— Bereitgestellter Text —
Fotografie
Interview mit Nora Scheidler und Rangga Purbaya

Bücher im Regal
© Rangga Purbaya

“Stories Left Untold”, eine Ausstellung kuratiert von Budi N.D. Dharmawan, erzählt von vergessen geglaubten und unterdrückten Erinnerungen vergangener Zeiten der deutschen und indonesischen Geschichte. Die Arbeiten sind eine sehr persönliche Suche nach der Wahrheit der beiden jungen Fotografen Rangga Purbaya und Nora Scheidler. Die Ausstellung wurde am 2. Oktober 2015 in der iCAN Galerie, Yogjakarta eröffnet.
 
Können Sie uns einen kurzen Überblick darüber geben, was das Projekt „Stories left untold“ beinhaltet und wie die Zusammenarbeit zwischen Ihnen beiden entstanden ist?
 
Rangga Purbaya: In “Stories Left Untold” geht es um Familiengeschichte, eine Geschichte die von den Kindern und Enkeln verborgen wurde, weil sie sehr traumatisierend war und niemand darüber sprechen wollte. Wir versuchen tiefer zu graben indem wir die Schauplätze der Verbrechen besuchen, Interviews führen und Dokumente und Archive sichten. Für mich ist es wie Puzzleteile zusammenzusetzten um eine weiter gefasste Narrative zu bekommen. Nora und ich teilen dieselbe Geschichte insofern, als dass unseren Familien durch ein repressives Regime Leid angetan wurde.

— Vorliegende Auflistung —
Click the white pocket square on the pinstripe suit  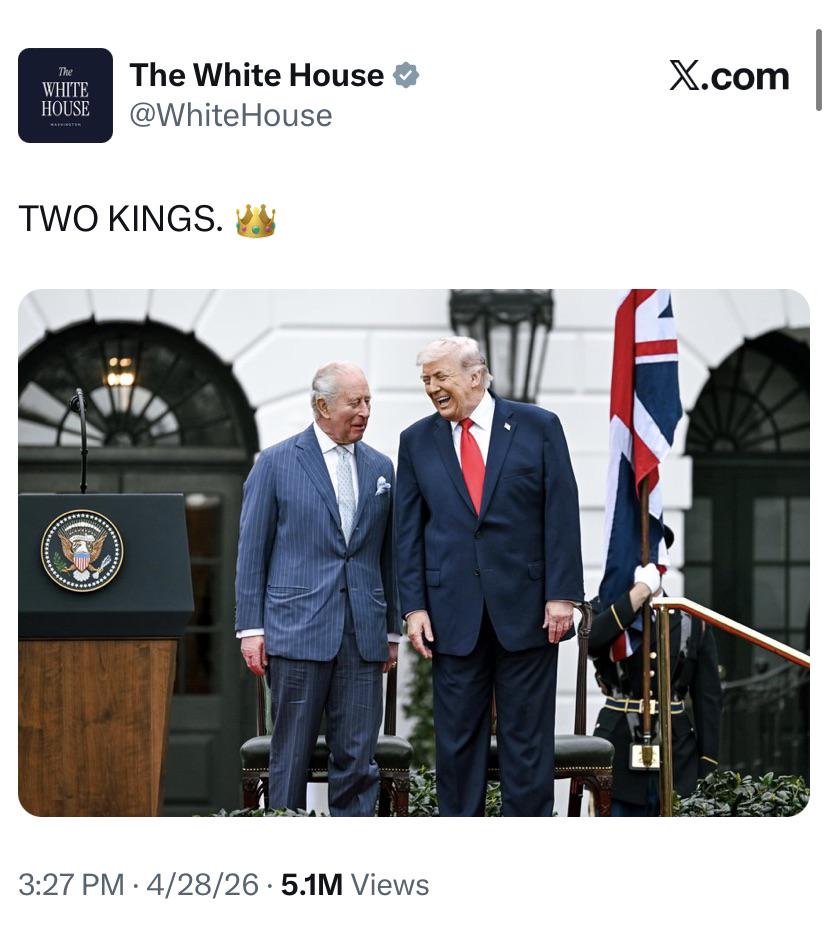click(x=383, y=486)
==
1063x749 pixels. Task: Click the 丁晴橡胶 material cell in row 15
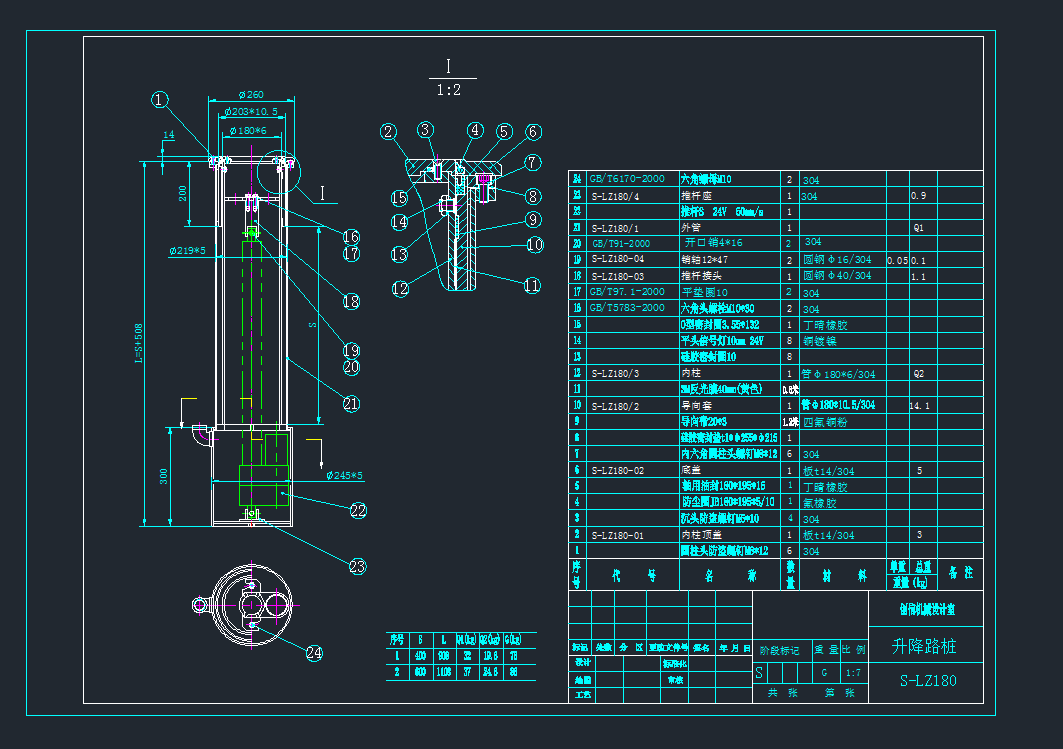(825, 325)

— Aufgabenstellung —
(a) Beantworten Sie anhand des Interviews zur Ausstellung „Stories Left Untold“ folgende Fragen:
(i) Wer hat die Ausstellung kuratiert?
(ii) An welchem Datum und in welcher Galerie wurde die Ausstellung eröffnet?
(iii) Welche drei Vorgehensweisen nennt Rangga Purbaya, um tiefer zu graben?
(b) Setzen Sie das Interview zur Ausstellung „Stories Left Untold“ im Anschluss an dessen letzten Satz fort.
Für die Bearbeitung ist die Auflistung nicht erforderlich.

— Lösungen —
(a)
(i) Budi N.D. Dharmawan
(ii) Am 2. Oktober 2015 in der iCAN Galerie, Yogjakarta
(iii) Die Schauplätze der Verbrechen besuchen, Interviews führen sowie Dokumente und Archive sichten

(b)
 
Nora Scheidler: “Stories Left Untold” ist eine deutsch-indonesische Fotoausstellung, in der Rangga und ich auf eine Reise gehen, um mehr über die Vergangenheit unserer Familienangehörigen zu erfahren, welche entweder verschwunden sind oder unschuldig verhaftet wurden. Ich denke, dass die Traumata einer Familie über Generationen weitergegeben werden. Ich hatte bereits meinen Großvater über seine Erfahrungen im 1. und 2. Weltkrieg befragt und wollte ebenfalls in Erfahrung bringen was meinen Eltern passiert war. Mein Vater wurde als junger Mann verhaftet und verbrachte eineinhalb Jahre in Haft, nur weil er Flugblätter verteilte, in welchen er zu Frieden aufrief. Es war Tina [Tina Schott-Projektkoordinatorin], die die Idee hatte, anlässlich der Jahrestage der indonesischen Unabhängigkeit und der deutschen Widervereinigung, zwei Perspektiven einer Familiengeschichte der  jeweiligen Länder aufzuzeigen.
 
Ihre Projekte scheinen sich zu ergänzen insofern, als dass das eine den brutalen Umgang der kommunistischen Regierung der DDR mit Menschen dokumentiert, welche als nicht Systemkonform angesehen wurde. Das andere zeigt umgekehrt wie Kommunisten in Indonesien nach dem Coup d´Etat von 1965 verfolgt und getötet wurden. Wie denken Sie darüber?
 
Rangga Purbaya: Unsere Geschichten haben sich sehr gut ergänzt, aber im Endeffekt geht es nicht um Kommunismus oder Ideologien sondern um Menschlichkeit und wie wir miteinander als Menschen umgehen.
 
Nora Scheidler: Das sehe ich genauso.
 
Hat das Wissen über die Geschichte des jeweils anderen Ihre Perspektive auf das eigene Projekt verändert?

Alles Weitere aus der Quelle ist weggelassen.